WHAT IS REQUIRED>
Copy out the lines verbatim, from the line containing "The width and" up to and including the line containing "I will pos(1268,242).".

DATA EXCERPTS>
** begin **

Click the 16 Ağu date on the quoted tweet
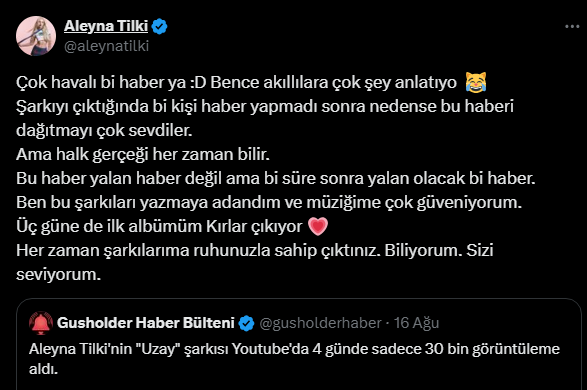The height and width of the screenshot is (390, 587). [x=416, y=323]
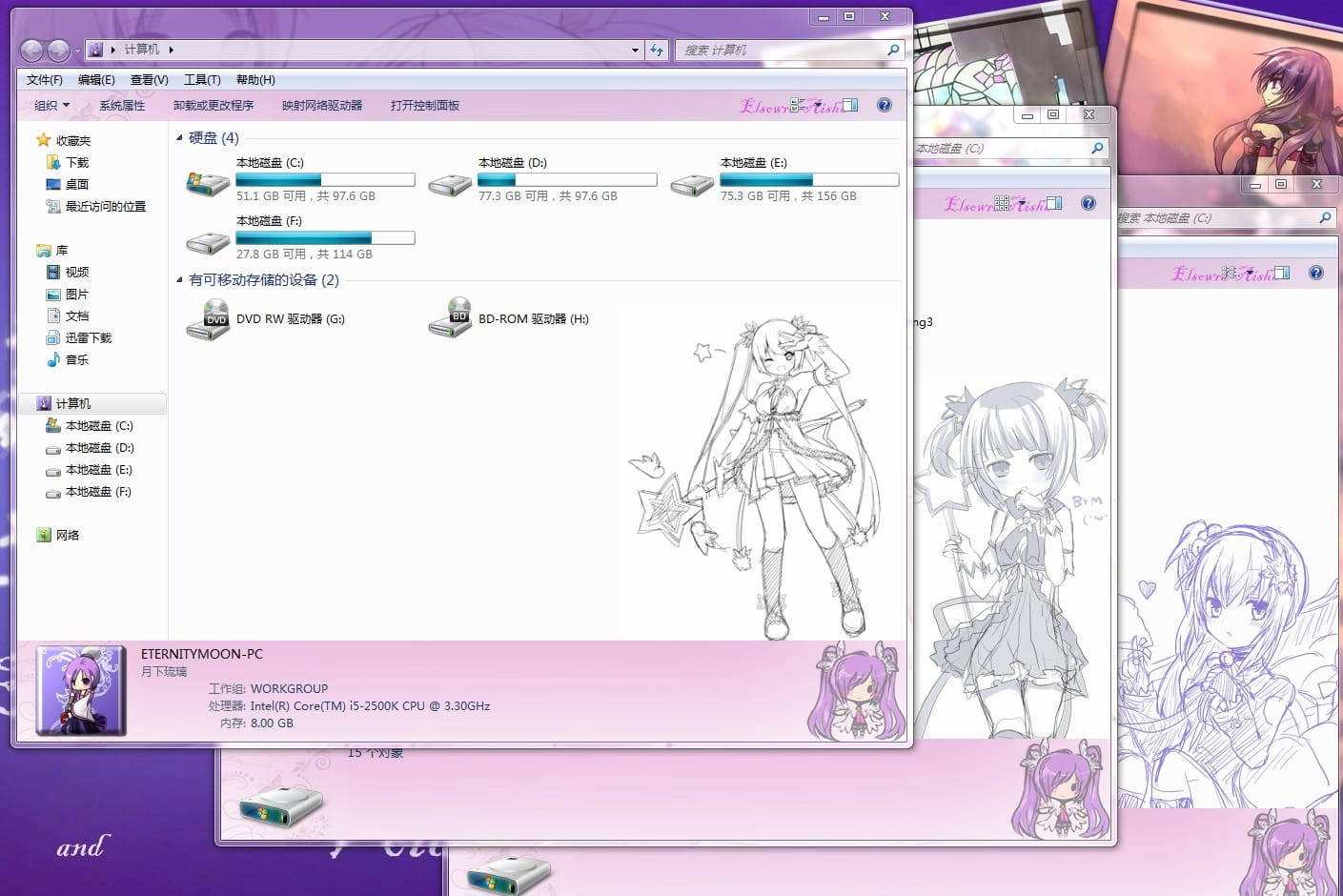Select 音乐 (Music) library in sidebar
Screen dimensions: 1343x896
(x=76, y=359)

** end **
** begin **

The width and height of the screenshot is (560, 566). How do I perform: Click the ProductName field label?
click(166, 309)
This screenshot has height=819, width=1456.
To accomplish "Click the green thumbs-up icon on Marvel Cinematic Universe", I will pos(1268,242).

** end **

OUTPUT FOR THIS TASK>
The width and height of the screenshot is (560, 566). How do I perform: Click the ProductName field label?
click(166, 309)
This screenshot has height=819, width=1456.
To accomplish "Click the green thumbs-up icon on Marvel Cinematic Universe", I will pos(1268,242).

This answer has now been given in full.